- Instructions to follow:
Only one span belongs in the answer: the line holding "Search within channel" through the last line of the entries below, retyped exactly.

- Saved data entries:
################
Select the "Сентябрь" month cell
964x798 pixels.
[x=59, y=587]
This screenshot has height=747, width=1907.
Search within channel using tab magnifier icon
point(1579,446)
################
- Task response:
Search within channel using tab magnifier icon
point(1579,446)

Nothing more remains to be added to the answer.